• **Work request**
Tally the lines below that contain the word "This", and give only that number.

• **Input**
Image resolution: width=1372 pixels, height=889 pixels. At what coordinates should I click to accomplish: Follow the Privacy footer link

==

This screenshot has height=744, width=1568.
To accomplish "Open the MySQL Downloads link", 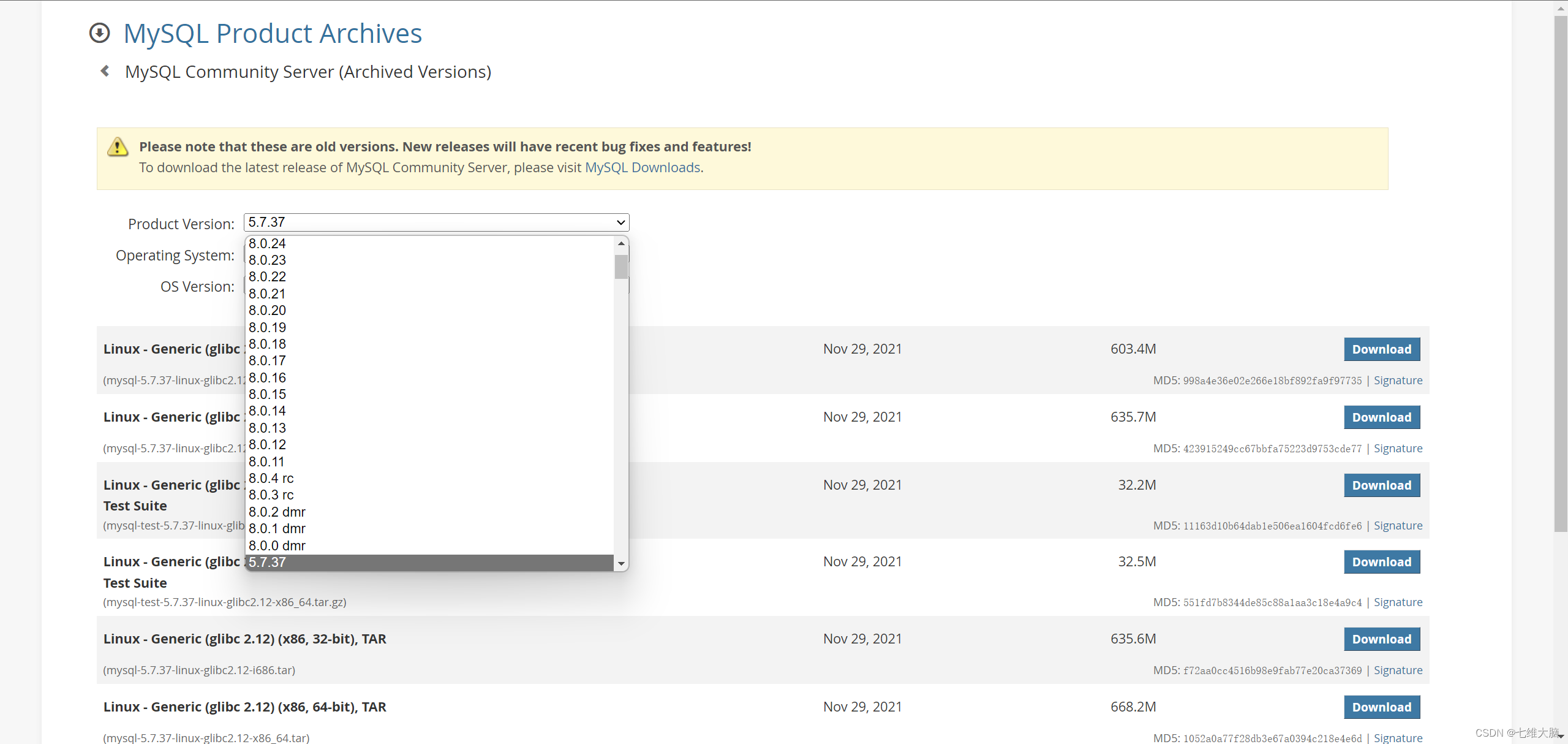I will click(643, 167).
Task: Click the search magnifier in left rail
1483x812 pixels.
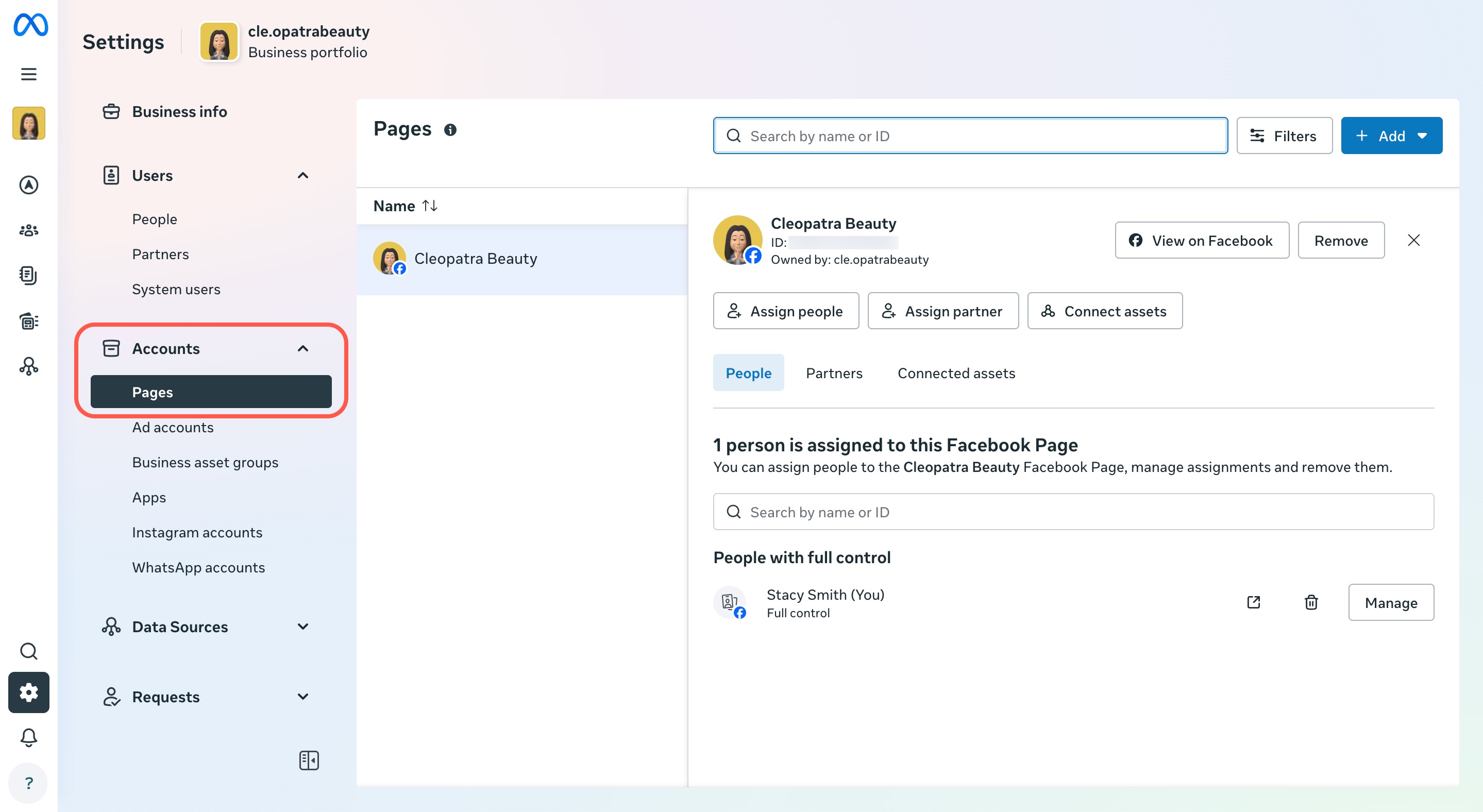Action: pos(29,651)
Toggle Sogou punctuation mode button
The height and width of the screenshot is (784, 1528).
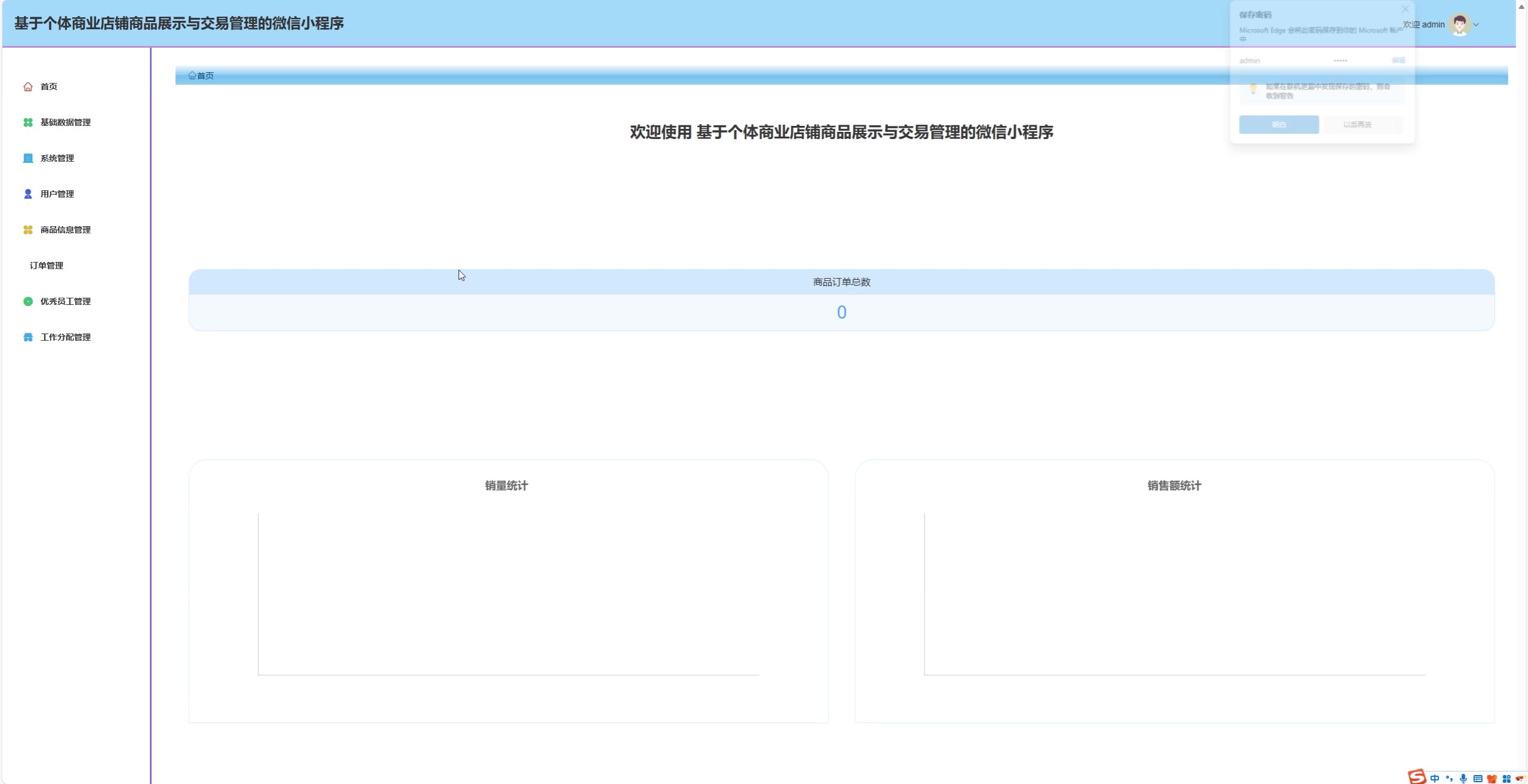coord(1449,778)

--

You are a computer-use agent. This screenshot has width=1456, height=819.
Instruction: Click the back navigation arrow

• **Output of the exercise**
2